No DX12 Software is Suitable for Benchmarking *spawn*

As you stated async is disabled on a driver level for maxwell so yeah there won't be a change in performance for their cards.....
Not so fast with that statement. We have now had multiple examples where the performance on Maxwell with asynchronous scheduling on/off ranged both from taking a significant hit to not only measurable but also noticeable gains. The differences in the resulting schedule (compared to the hand tuned sequential order) - even if it was just the software scheduler filling in for parallel execution - can apparently make a significant difference.
 
We have now had multiple examples where the performance on Maxwell with asynchronous scheduling on/off ranged both from taking a significant hit to not only measurable but also noticeable gains.
I somehow must have missed those. Where have we seen that?
 
I somehow must have missed those. Where have we seen that?
Maybe it's just my memory playing tricks on me, but wasn't it the Fable Legends demo where both vendors claimed at least measurable performance boost from using the compute queue? I'm unable to find/recall the source right now, and I'm sure it couldn't be tested with the shipped preview version as it didn't had a toggle option any more.

Well, better ignore that edge case then. If it really was true, it would have indicated a lack of optimization on the single queue schedule anyway.
 
I'm saying I haven't seen anything in either direction. Neither a hit neither a boost with regard to async compute on Maxwell.
 
Oh, taking a hit?
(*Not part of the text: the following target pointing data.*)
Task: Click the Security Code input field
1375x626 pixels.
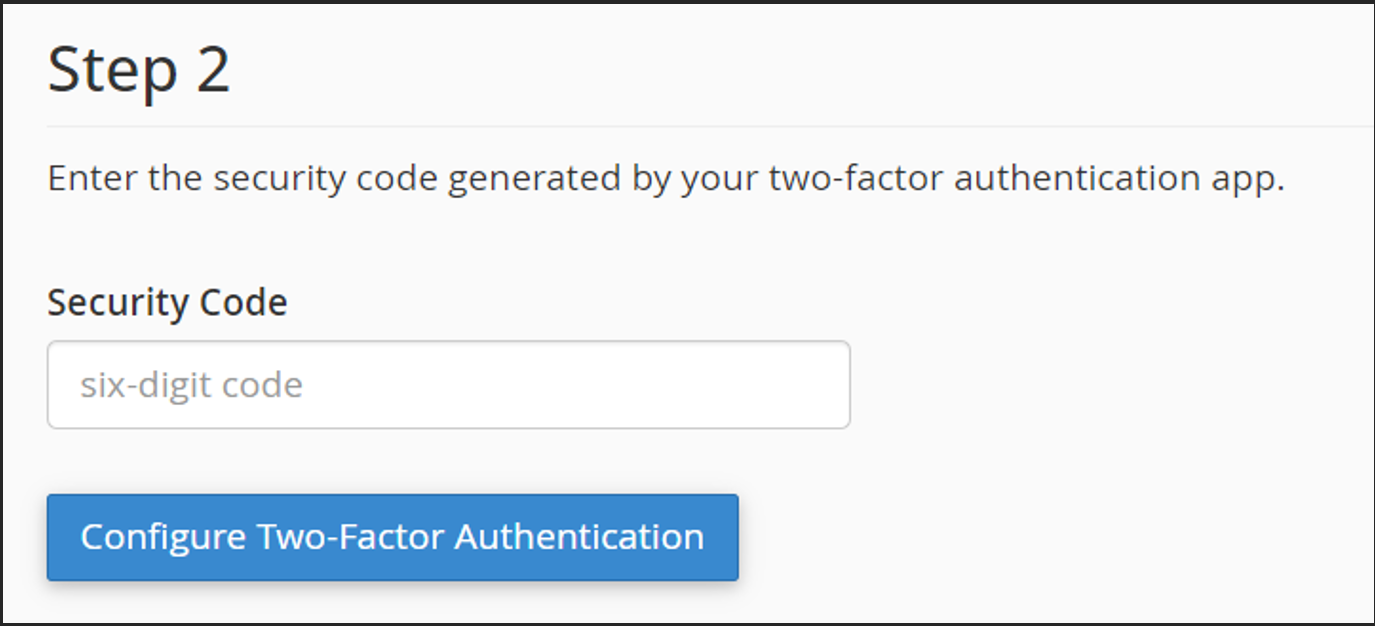Action: click(x=448, y=385)
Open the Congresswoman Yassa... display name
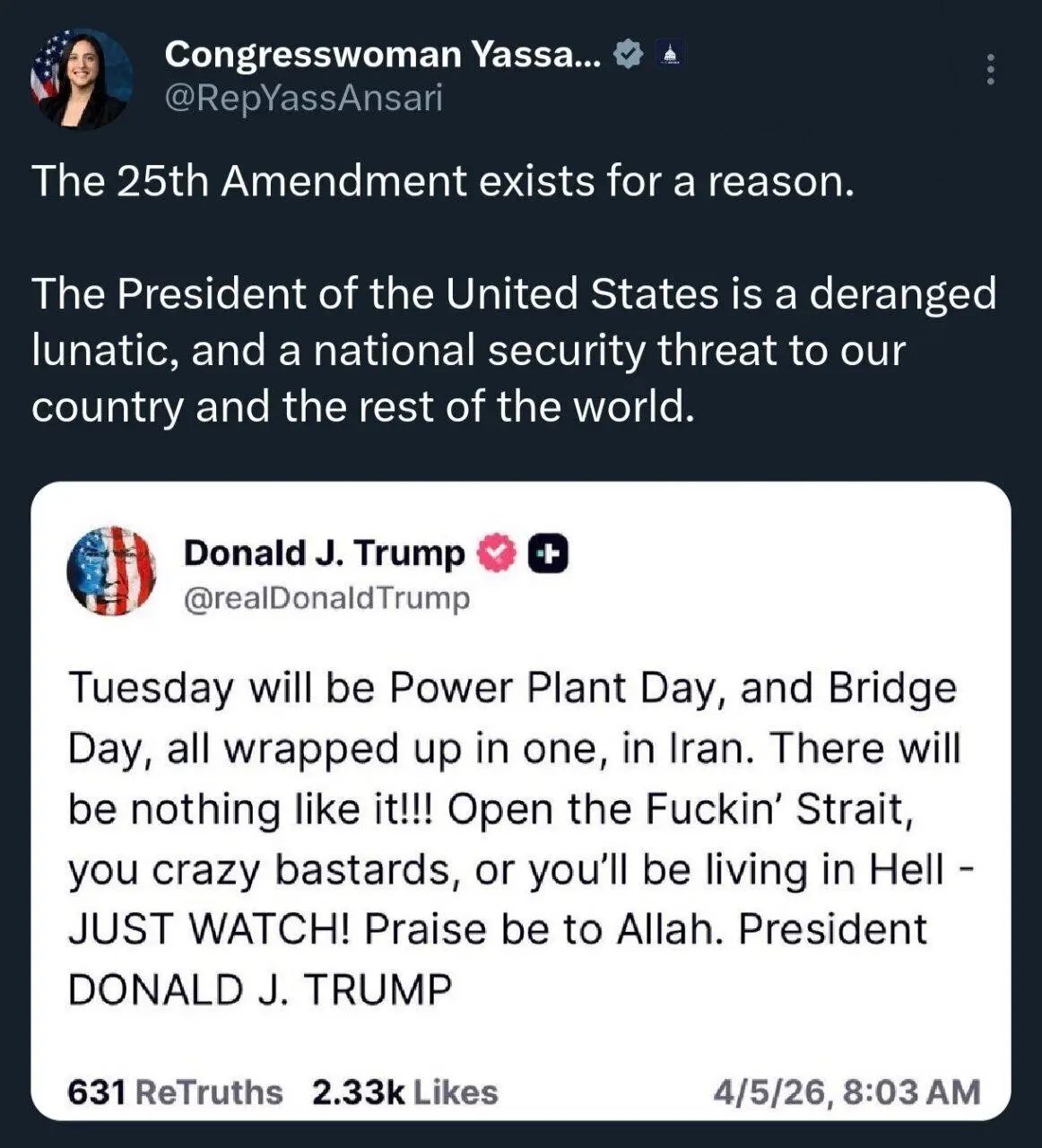1042x1148 pixels. (383, 55)
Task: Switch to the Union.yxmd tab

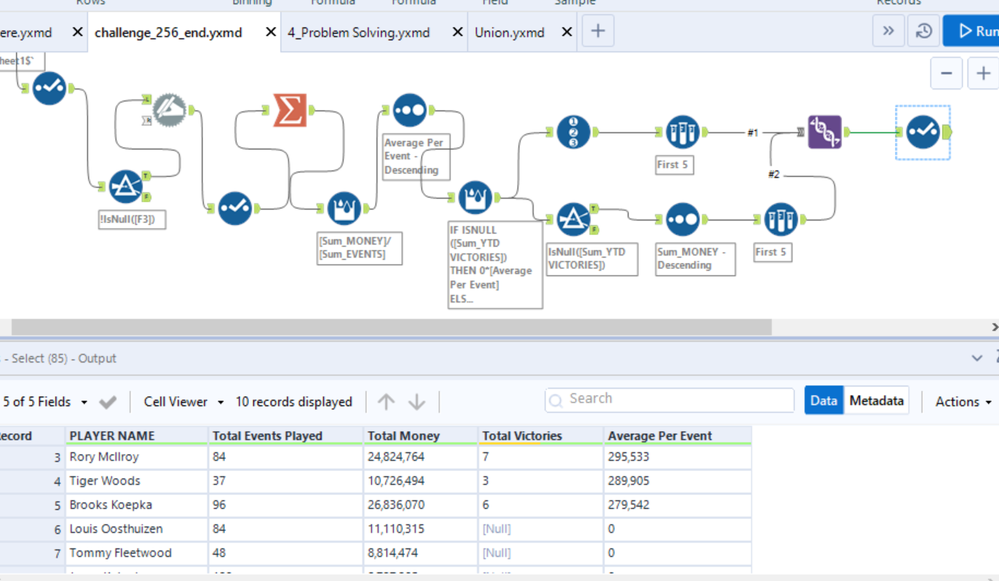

Take the whole AotS thing for example.
It's mostly straightened out by now (only still replicable with older Windows 10 builds), the GTX 970 for example doesn't take a hit at all any more, the GTX 980Ti on contrary still does.

And that did happen despite confirming that the command lists themselves where mostly identical, except for being submitted to different queues.
 
No, not really. AotS isn't an example. Taking a hit from switching from DX11 to DX12 can in no way whatsoever mean that "async compute" is the culprit.
All we have from AotS:
- there were supposedly some performance problems on Maxwell and it got disabled for NVidia on their request.
- last post from Kollock indicates async path is still forcibly disabled on NVidia. Which puts Pascal shit out of luck.
 
No, not really. AotS isn't an example. Taking a hit from switching from DX11 to DX12 can in no way whatsoever mean that "async compute" is the culprit.
All we have from AotS:
- there were supposedly some performance problems on Maxwell and it got disabled for NVidia on their request.
- last post from Kollock indicates async path is still forcibly disabled on NVidia. Which puts Pascal shit out of luck.
That was 5 months ago that he posted that. As far as I know, it has been reenabled since (long before Pascal launch), meaning the application is using the compute queue again per default.
Whether the driver is natively supporting async compute is entirely unrelated, but it does influence how the DX12 run time environment behaves.

I'm actually talking about solely toggling the use of the compute queue in the application - not switching between DX11 and DX12.
One person I'm in contact with has recently tested specifically the 970 and 980 Ti with regard to the performance when solely toggling the compute queue usage in AotS, and found that the 970 no longer showed any measurable performance penalty, while the 980 Ti still did.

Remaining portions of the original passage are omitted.